No victory in sight, NATO held its birthday party in April anyway, with the diplomats all feigning the gravitas appropriate to people simultaneously engaged in acts of random airborne vandalism abroad. But there were no long faces among some of the partygoers, no indeed. U.S. weapons manufacturers’ stocks were booming, thanks to the "excitement in Kosovo," as one American market analyst put it, and the arms dealers not only showed up at NATO’s party, they actually sponsored it. Well, to be fair, some communications firms like Ameritech pitched in for the hors d’oeuvres too, but the bulk of the sponsors were defense companies like Boeing, which contributed $250,000, and Raytheon, which has seen its stocks soar by 17 percent since NATO’s war began. As a reward for their generosity, the executives of sponsoring companies were allowed to mingle with the assembled diplomats, no doubt using the occasion to whisper little pleasantries like, "Boy, do I have a cluster bomb for you!"

But you can’t have a meaningful Cold War solely against poor old basket-case Russia, whose soldiers can usually be found roaming the streets, panhandling for vodka and turnip money. Even in their proudest moment, as occupiers of the Pristina airport, they had to beg NATO for basic supplies like bottled water. Hence the bombing of the Chinese embassy in Belgrade; and this "hence" does not derive from any privileged insider information. It would just be too painful to admit that NATO’s great moral undertaking included bombing a crowded city without an up-to-date map. Never mind that China today is no more communist than Connecticut: At least its military is in good enough shape to have funded an American presidential campaign.

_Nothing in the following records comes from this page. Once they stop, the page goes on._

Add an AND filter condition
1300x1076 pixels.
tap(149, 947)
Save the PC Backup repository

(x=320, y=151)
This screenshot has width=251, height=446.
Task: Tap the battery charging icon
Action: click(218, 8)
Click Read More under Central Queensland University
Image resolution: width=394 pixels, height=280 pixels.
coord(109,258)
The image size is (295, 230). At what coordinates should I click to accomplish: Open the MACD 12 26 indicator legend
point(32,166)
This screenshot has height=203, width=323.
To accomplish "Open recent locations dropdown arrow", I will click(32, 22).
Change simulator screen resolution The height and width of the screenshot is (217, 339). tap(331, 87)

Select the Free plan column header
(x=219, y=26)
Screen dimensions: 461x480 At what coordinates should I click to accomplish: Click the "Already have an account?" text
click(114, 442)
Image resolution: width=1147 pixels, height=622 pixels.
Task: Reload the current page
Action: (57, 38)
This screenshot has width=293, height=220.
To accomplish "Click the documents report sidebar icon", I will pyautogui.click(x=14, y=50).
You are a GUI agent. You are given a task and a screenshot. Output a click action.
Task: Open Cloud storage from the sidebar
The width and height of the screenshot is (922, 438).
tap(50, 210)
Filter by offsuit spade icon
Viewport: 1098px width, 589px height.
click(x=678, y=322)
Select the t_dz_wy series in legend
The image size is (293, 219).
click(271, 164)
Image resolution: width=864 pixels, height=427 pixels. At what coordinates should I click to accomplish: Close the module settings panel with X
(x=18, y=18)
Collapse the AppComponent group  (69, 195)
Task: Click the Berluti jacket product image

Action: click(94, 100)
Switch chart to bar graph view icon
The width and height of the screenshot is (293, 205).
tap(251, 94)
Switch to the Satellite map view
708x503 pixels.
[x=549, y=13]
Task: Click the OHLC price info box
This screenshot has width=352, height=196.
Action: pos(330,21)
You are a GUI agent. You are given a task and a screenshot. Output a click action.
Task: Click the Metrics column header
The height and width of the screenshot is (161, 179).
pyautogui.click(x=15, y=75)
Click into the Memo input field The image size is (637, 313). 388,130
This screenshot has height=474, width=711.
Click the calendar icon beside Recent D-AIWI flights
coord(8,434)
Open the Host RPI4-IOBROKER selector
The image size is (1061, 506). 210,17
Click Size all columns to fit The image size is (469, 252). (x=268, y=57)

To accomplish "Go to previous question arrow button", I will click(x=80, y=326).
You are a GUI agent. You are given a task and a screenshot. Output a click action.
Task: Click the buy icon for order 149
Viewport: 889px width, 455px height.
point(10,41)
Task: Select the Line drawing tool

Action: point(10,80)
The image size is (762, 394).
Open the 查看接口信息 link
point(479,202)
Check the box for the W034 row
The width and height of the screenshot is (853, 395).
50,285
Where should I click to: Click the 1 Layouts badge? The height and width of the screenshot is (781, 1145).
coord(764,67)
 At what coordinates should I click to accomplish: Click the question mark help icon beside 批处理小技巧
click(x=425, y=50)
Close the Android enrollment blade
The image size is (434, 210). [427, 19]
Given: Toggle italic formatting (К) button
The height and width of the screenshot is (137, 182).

Welcome to Cold War II. True, for the moment Russia has been appeased by giving it a piece of Kosovo to patrol. But the really scary collateral damage remains: China’s suspension of all top-level military and arms-control contacts with the U.S., and the pissed-off Russian parliament’s refusal to ratify the START II treaty. Buried among the rubble left by NATO’s bombs may be our species’ slender hope of averting a planetwide nuclear blowout.

If Cold War II ever gets hot, it could be the first conflict that even Boeing can’t win. So stop chortling, NATO, the next mass grave you look into — should the dignity of graves of any kind remain an option — may be our own.